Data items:
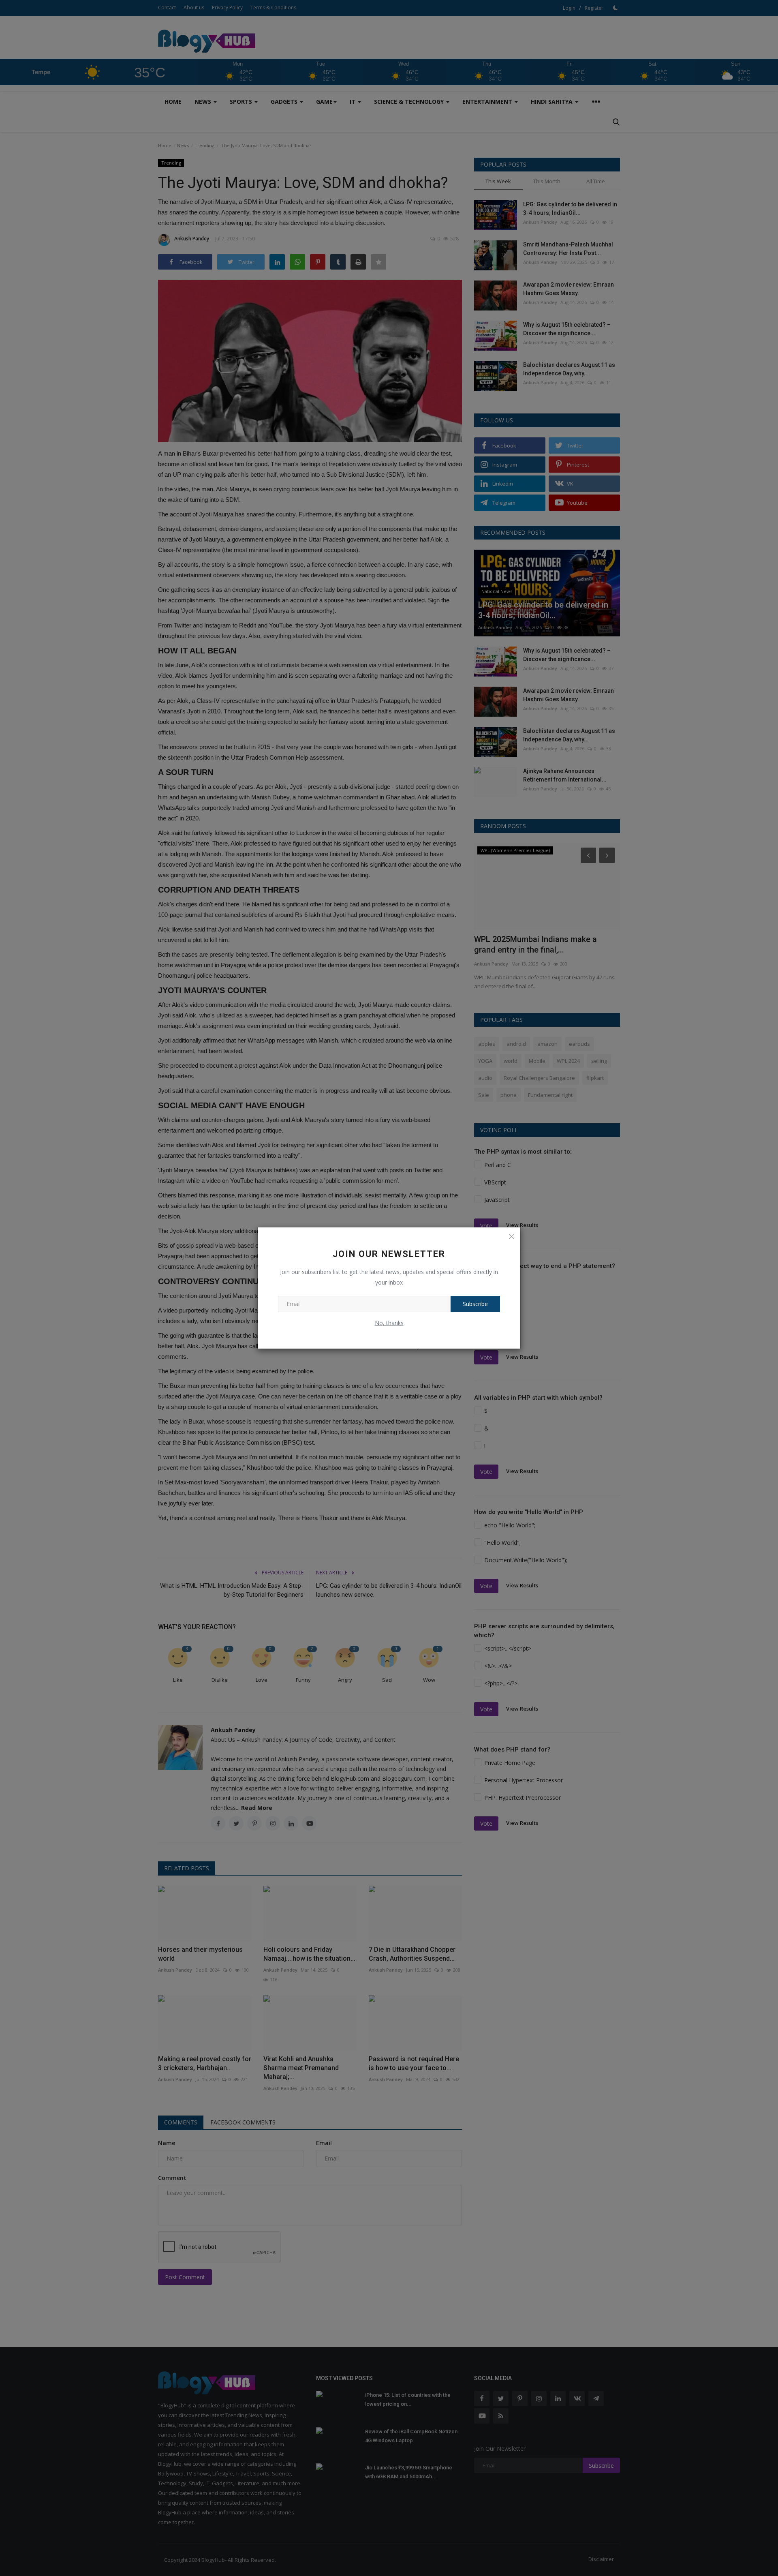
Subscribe (475, 1304)
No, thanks (389, 1323)
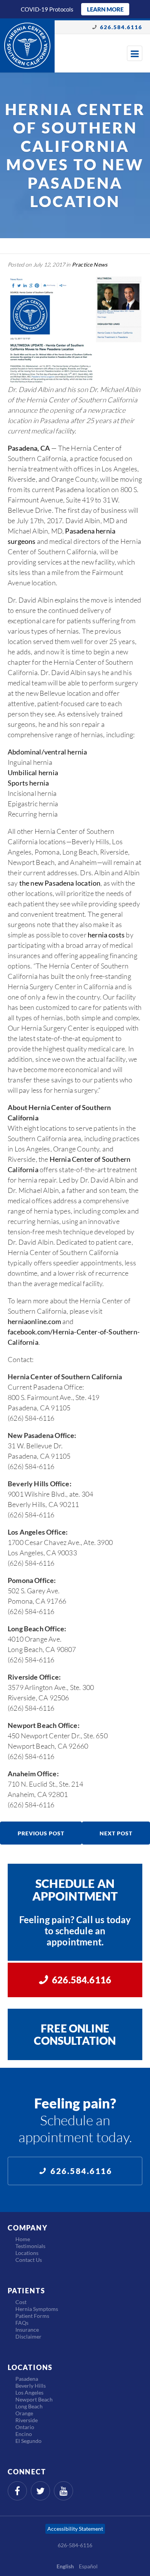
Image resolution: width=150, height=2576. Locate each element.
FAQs (21, 2322)
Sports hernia (28, 783)
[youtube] (63, 2490)
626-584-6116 (75, 2545)
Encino (23, 2434)
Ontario (24, 2427)
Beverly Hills (30, 2385)
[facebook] (17, 2490)
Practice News (89, 264)
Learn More (105, 9)
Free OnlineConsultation (75, 2034)
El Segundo (28, 2441)
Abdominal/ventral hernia (47, 752)
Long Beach (29, 2406)
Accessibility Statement (75, 2528)
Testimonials (30, 2246)
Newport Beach (34, 2399)
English (65, 2566)
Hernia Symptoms (36, 2309)
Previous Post (41, 1833)
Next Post (116, 1833)
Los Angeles (29, 2392)
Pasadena (26, 2378)
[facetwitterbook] (40, 2490)
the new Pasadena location (60, 883)
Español (88, 2566)
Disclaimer (28, 2336)
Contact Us (28, 2259)
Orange (24, 2413)
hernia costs (106, 935)
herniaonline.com (34, 1321)
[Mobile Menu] (134, 53)
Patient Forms (32, 2315)
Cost (21, 2302)
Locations (26, 2253)
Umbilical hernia (33, 772)
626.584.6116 (121, 27)
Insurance (27, 2329)
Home (22, 2239)
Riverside (26, 2420)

Exercise: Start with the line that contains "Locations (26, 2253)", end with the last line of the entries, and please retype every line in that span exactly, with no others.

Result of the exercise:
Locations (26, 2253)
Umbilical hernia (33, 772)
626.584.6116 (121, 27)
Insurance (27, 2329)
Home (22, 2239)
Riverside (26, 2420)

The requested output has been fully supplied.